Will Today's Stock Market Rally Be Any More "Real" Than Friday's Dip?

Stocks plummeted on Friday when it was reported that General Michael Flynn had plead guilty to lying to the FBI and would testify against President Trump, implicating him in some sort of illegal activity. As it turned out, the first part of was right (he plead guilty), but not the second. The second was what has become known as "fake news." Flynn won't testify against Trump. As the market absorbed this, prices turned around, finishing lower, but far from the lows.

At that point, politics took over and reports that the "fake news" had tanked the market emerged. It's more likely, though, that the market was simply overextended and "looking for" an excuse to pull back. But the media had its fun nonetheless - one reason we limit our exposure to their shenanigans. You might consider a similar approach.

Today, we see global stocks rising in tandem. The reason? Investors have absorbed the details of the tax bill that is expected to be passed by the U.S. Congress some time this week or next. This morning, futures point to a fairly powerful spike up. If this carries into today's trading session, we'll likely hear about how this tax bill will inject the juice needed for a global economic expansion.

But, as with Friday's plunge, the truth will likely be somewhat different than the price action in stocks might indicate. First of all, the idea that a change in U.S. tax law would ignite the world's economies does seem a bit stretched. Can any one country have such a profound effect on the entire world any more? It's not like the days when the U.S. economy really did dominate the part of the world not under the heavy wet blanket of Communism whether of the Russian or Chinese variety. Then the "free" economies could be pushed one way or the other by how things went in the U.S. It's different now. We're not so sure the world really hangs on the U.S economy as much.
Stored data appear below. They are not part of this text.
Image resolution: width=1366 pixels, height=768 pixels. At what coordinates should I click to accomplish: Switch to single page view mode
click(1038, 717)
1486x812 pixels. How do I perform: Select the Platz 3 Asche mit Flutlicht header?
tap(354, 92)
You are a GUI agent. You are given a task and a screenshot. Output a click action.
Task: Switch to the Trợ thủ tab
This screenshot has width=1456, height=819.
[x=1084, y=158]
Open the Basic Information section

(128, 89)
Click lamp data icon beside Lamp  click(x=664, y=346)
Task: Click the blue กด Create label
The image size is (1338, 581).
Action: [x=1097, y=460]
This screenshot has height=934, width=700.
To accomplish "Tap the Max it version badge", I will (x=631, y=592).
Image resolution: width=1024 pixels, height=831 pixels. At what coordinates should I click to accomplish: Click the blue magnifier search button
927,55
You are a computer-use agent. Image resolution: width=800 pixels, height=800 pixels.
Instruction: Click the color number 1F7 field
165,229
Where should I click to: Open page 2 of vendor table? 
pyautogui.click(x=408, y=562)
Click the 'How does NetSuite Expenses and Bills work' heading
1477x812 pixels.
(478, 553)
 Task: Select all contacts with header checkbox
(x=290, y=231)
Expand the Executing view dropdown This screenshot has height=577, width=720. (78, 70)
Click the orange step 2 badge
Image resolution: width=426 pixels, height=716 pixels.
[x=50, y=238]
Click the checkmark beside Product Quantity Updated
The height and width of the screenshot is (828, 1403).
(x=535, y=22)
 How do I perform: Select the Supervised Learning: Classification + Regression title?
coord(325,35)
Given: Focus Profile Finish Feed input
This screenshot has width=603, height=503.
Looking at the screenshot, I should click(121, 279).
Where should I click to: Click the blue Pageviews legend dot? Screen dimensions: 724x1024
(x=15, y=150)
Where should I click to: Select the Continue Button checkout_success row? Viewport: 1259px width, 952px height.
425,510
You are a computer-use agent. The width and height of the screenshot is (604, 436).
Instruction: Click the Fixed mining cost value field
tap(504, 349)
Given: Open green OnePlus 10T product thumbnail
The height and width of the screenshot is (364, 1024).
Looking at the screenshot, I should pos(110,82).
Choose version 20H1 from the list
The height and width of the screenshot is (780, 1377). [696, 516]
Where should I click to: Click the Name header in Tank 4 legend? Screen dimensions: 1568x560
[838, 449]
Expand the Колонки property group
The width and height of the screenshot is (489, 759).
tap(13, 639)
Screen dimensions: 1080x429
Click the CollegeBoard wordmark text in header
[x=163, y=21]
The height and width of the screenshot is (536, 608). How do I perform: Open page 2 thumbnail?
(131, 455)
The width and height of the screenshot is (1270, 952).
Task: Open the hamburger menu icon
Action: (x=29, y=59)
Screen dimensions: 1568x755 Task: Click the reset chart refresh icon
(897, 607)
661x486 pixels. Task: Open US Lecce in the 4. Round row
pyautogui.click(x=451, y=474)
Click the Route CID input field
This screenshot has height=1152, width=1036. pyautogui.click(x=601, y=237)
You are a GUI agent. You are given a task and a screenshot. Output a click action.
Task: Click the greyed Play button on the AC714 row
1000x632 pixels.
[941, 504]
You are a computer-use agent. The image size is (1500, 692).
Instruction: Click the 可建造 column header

Then there's the reality of what the likely tax bill will actually effect. Our previous post provided a basic outline and the adjustments made last week don't really change that much. For many Americans who aren't rich, this tax bill won't have much positive impact, although it will be "sold" to them as if it will. We'll have to wait and see whether Americans drink the Kool Aid or not on this. If not, and if it results in a loss of confidence that the Trump administration is looking out for their interests, there might be blowback on the stock market.

The big item, of course, will be the corporate tax cuts, as well as a tax break that will supposedly cause companies to "repatriate" assets they hold overseas to avoid paying U.S. taxes. On the face of it, the cuts seem to be a real shot in the arm for the bottom line of American corporations, especially large corporations. But let's take a deep breath here and consider:

First, many corporations weren't paying taxes at the highest rate in the first place. They use sophisticated tax planning to lower their tax bill. Will they save more with the current cuts? That's not certain.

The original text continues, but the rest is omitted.